When on the field, Andrews proved to be an immediate upgrade over the 2019 center group led by Ted Karras. Not only did he surrender just 10 quarterback pressures throughout the season (2 sacks, 1 hits, 8 hurries) despite playing with a new starting quarterback for the first time since Tom Brady’s four-game suspension in early 2016, he also was a major factor in the success the running game enjoyed. With him at the helm, the Patriots’ O-line was one of the best units not just on the team but in the entire league.
What is his projected role? Despite testing the unrestricted free agency waters this spring, Andrews will resume his role as the Patriots’ starting center in 2021 (and beyond). As such, he will hardly ever leave the field while simultaneously being responsible for not just blocking in the passing and the running game but also the center-quarterback exchange of the football and the line calls up front: Andrews plays a vital role in setting protections and blocks, and communicating with his fellow linemen.
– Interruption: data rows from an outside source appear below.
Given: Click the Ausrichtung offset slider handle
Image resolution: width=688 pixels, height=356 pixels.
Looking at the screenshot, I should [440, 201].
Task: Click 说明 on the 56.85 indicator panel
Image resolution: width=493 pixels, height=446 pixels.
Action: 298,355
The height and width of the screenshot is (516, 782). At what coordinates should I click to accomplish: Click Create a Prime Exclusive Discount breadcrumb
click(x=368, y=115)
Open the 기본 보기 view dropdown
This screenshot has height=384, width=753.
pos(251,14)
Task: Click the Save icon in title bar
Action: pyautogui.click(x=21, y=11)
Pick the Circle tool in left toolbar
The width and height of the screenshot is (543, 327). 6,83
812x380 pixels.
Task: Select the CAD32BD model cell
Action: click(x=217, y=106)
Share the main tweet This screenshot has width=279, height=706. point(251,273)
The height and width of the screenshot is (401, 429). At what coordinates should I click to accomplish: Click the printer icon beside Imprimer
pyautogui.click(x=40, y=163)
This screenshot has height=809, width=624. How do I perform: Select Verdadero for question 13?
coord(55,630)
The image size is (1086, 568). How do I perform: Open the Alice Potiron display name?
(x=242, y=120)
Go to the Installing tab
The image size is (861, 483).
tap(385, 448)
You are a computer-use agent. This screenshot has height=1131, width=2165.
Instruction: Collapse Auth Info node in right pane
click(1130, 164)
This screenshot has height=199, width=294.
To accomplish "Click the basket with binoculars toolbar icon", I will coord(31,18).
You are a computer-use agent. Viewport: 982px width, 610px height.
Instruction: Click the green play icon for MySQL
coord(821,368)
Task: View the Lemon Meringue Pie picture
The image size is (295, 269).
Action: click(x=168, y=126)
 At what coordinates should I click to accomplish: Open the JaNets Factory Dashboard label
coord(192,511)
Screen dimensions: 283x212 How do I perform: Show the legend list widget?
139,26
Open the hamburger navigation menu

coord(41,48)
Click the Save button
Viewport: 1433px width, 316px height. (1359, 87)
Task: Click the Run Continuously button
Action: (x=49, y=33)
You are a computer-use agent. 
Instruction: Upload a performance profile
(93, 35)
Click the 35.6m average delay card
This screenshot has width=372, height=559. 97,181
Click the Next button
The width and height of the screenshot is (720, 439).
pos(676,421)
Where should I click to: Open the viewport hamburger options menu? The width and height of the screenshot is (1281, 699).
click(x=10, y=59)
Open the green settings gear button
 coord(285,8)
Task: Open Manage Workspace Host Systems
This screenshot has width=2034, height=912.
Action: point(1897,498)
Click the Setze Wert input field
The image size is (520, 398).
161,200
What is his special teams value? Ted Karras, Andrews’ replacement as New England’s starting center in 2019, saw regular action in the game’s third phase. Andrews himself, meanwhile, is not expected to be used often if at all on special teams: he has only 18 kicking game snaps on his career résumé, and just six of them happened since he became the Patriots’ starting center in 2015 (including a grand total of zero last year). If the coaching staff does opt to use him on special teams, Andrews will likely play exclusively on field goal and extra point kicking units.
Does he have positional versatility? The overwhelming majority of Andrews’ snaps since arriving in New England has come at the center position. That said, he does have some experience playing other spots along the interior offensive line as well: he lined up at left guard in practice at one point in 2019, and also has played two regular season snaps at the position over his career — one in 2015 and another in 2018. He also lined up at right guard for one snap during his rookie campaign.
What is his salary cap situation? Even though he already appeared to be on his way out in free agency, Andrews decided to return to the Patriots on a new four-year, $18.88 million contract in March. As part of this deal he will hit the team’s salary cap with $1.75 million: Andrews will play on a fully guaranteed salary ($1 million) and signing bonus proration ($375,000), and can also earn up to $375,000 in additional bonuses. His deal is arguably the Patriots’ biggest bargain, given that he carries only the 32nd highest cap hit on the current roster.
What is his roster outlook? There is no doubt about Andrews’ roster status and role on the team heading into the 2021 season. He is a lock to make the 53-man squad and will once again serve as New England’s starting center and one of the team’s captains. The biggest question will be how he will look like with a new left guard aligning next to him: with Joe Thuney having left in free agency, second-year man Michael Onwenu is expected to take over. Onwenu looked impressive as a rookie, but his chemistry with Andrews is still in its developmental stages.